My friend suggested this cancer journey is like being in a fishbowl. People can see you, they send their well-meaning messages (and we are incredibly greatful) but they get to walk away and get back to their own calmer reality. No one can get in there with you, but that’s fine because you never want to wish this kind of pain upon anyone… but it can be incredibly, incredibly lonely.

In saying all of that, most people in my life have been wonderful. I’ve had offers to cook for my family and I, I’ve had friends send care packages to cheer us up when we’ve had bad news. I’ve had phone calls and messages and reminders that they are always here for me– and it is certainly true; you learn very quickly who your true friends are.

There are times where I scroll through Facebook or Twitter reading posts, ticking them off one by one with an imaginary checkbox, wanting to apply the “who gives a shit!” option and then hit, “mark all” … but it’s not really fair to think like that because even I do stuff to give myself a break from my feelings and the situations. My last tweet was to share how much I love Jussie Smollett (could this be the new and improved Jesse L Martin in my life!? … probably not, I think he’s gay, but anyway.) … superfluous and stupid, but life goes on.

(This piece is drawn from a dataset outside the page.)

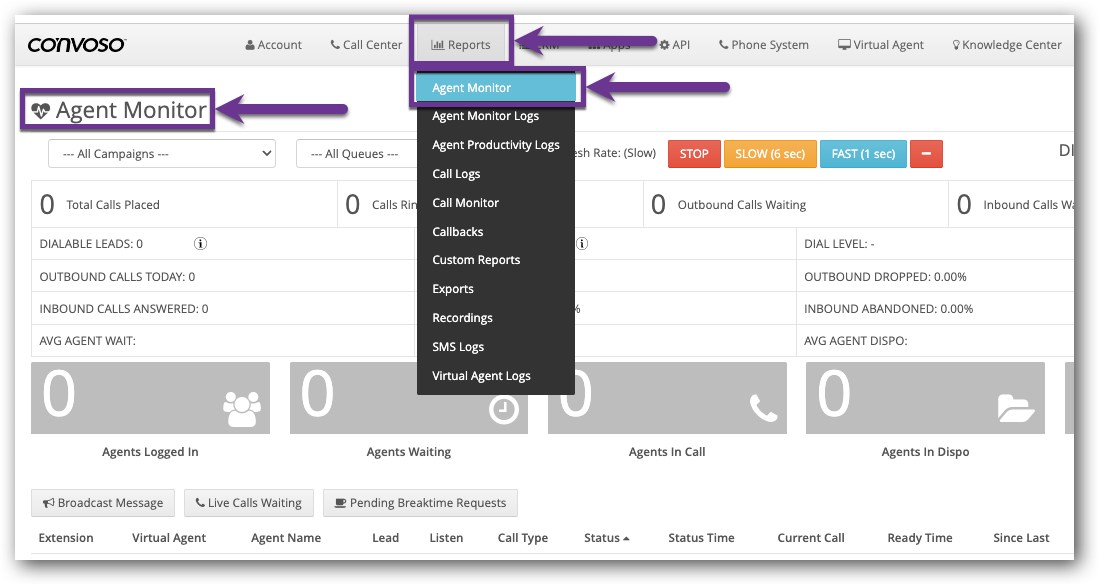Screen dimensions: 1099x585
Task: Click the Convoso logo
Action: 76,45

I remember earlier on a few years back when my Mum was originally diagnosed with breast cancer, I actually wrote; “how is the world still spinning when mine has stopped?” and some days it does feel like that. As though I want to scream in to people’s faces, “WHY ARE YOU SMILING, DON’T YOU KNOW WHAT’S HAPPENING WITH MY MUM!?” It’s childish and it’s stupid, but some days are incredibly hard.

When the news was delivered to us yesterday I reacted calmly, pragmatically; asking immediate questions regarding treatment and understanding that we can only take each day as it comes. I made all the phone calls to my friends and to family who were waiting patiently to hear the results. I did this without crying, without being emotional. I did it with laughter, good humour. I spent some of my time consoling other people that I was okay. And I was; or am…. at least I think I am.

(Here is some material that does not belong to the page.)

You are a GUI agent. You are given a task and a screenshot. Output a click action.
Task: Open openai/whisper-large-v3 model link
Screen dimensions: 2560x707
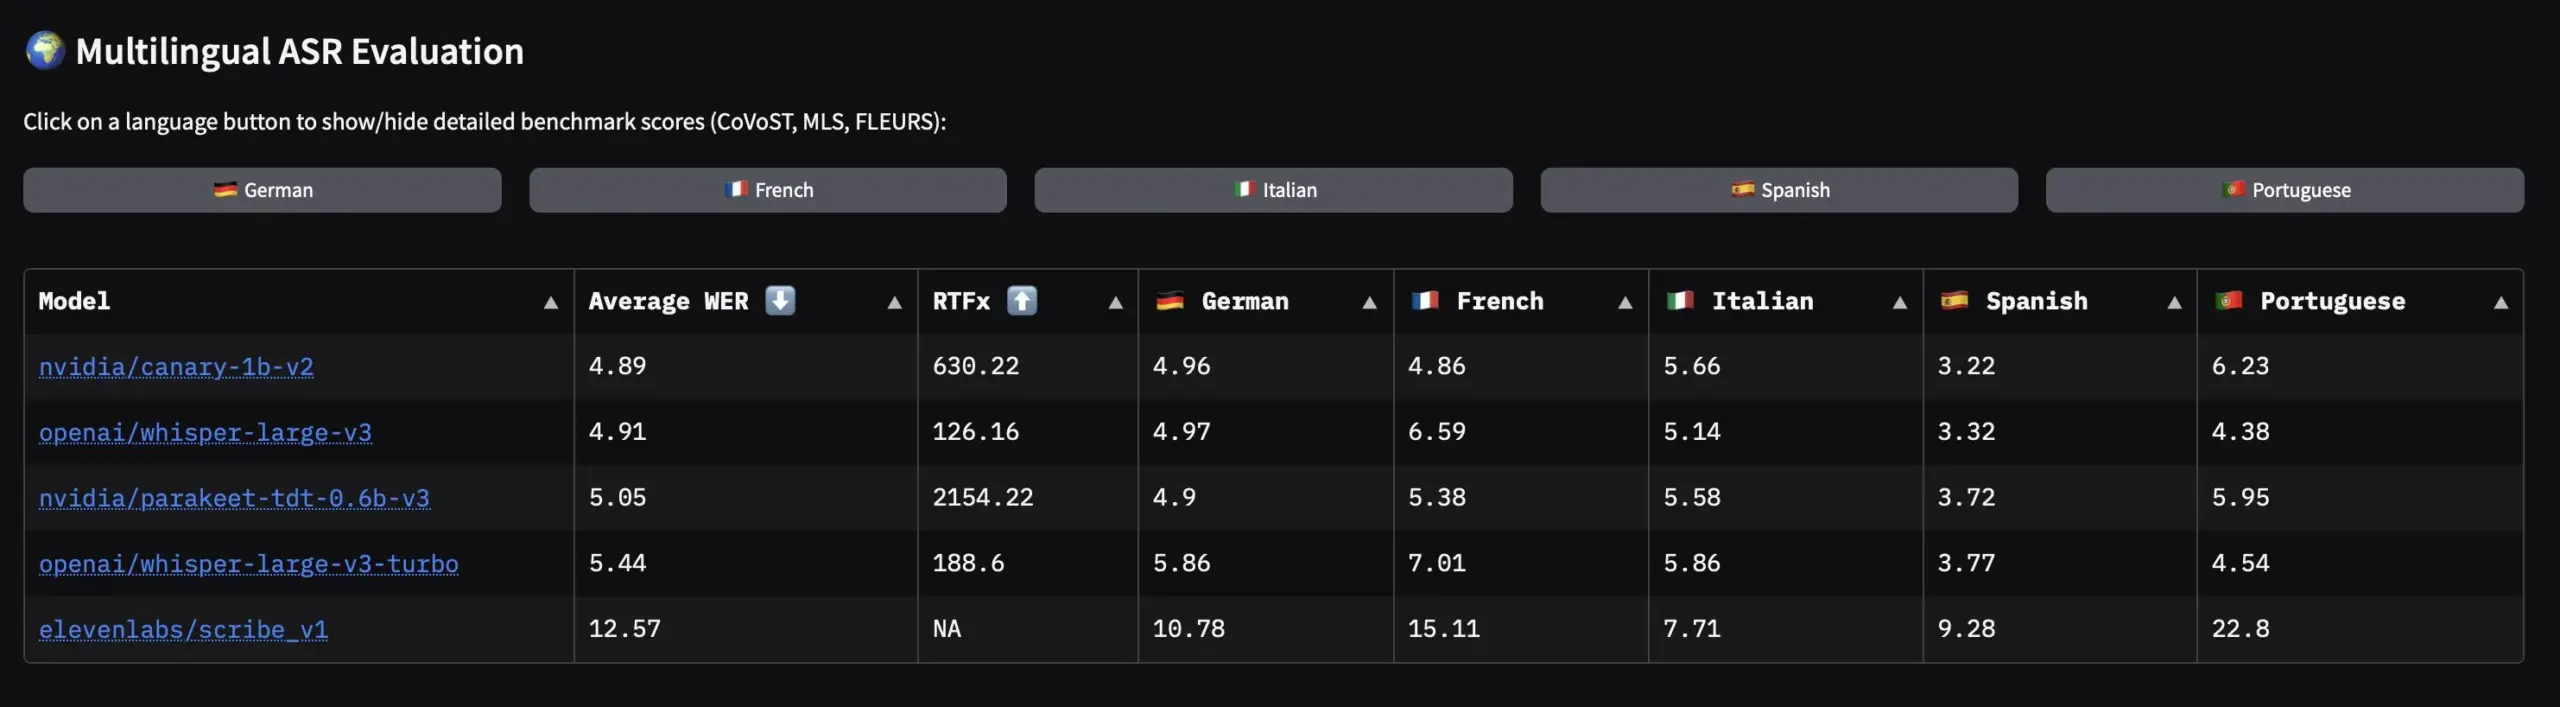[x=205, y=433]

Maybe the gravity of the news hasn’t hit me yet — or maybe there’s no any one ‘right’ way to deal with this kind of news.

Last night my friend and I discussed the things that other people won’t let me discuss. Previously my OCD brain used to tell me if I said a certain thing out loud it might happen and I’d have to perform a bunch of stupid routines each time I said something out loud that I shouldn’t have, just to combat it. Now that I’m no longer ruled by my OCD brain, I feel like it was important to share and rationalise the thoughts that keep haunting me. And after talking about them, my brain can quiet a little.

I know some people don’t know what to say to me, but sometimes when they are just that brutally honest, it is better than “stay positive!” or “you’re so strong!” …I understand all of these things come from well-meaning and heartfelt places and any love sent to me is love that I truly need and welcome — what I can’t handle is when someone that I love dearly says nothing at all. It’s hurtful and during an already difficult time, a bit soul-destroying if I’m going to be honest.

But rather than getting upset over things like that, I try to focus on the handful of support I am receiving from my closest friends — especially the ones who have done their time in the fishbowl or who are still inside that fishbowl.

I love my Mum, she’s the best, cool ass Mum anyone could ever have…I want her to return to me in full capacity again. I am using my ListApp (the most pointless yet hilarious App you’ll ever get) to create a list of all the moments that make my Mum cool AF, still at 59 yrs old. — Watch this space, I will be sharing it here soon… I’m sure it’ll give you all a laugh.


Please pray for us. I have faith in Jesus and I consecrate myself and my family to His most Sacred Heart. I appreciate every one for every single bit of support, love and prayers they have offered up for us. You are truly God-given. I’ll never forget you.

I’ve learned that people will forget what you said, people will forget what you did, but people will never forget the way you made them feel —Maya Angelou.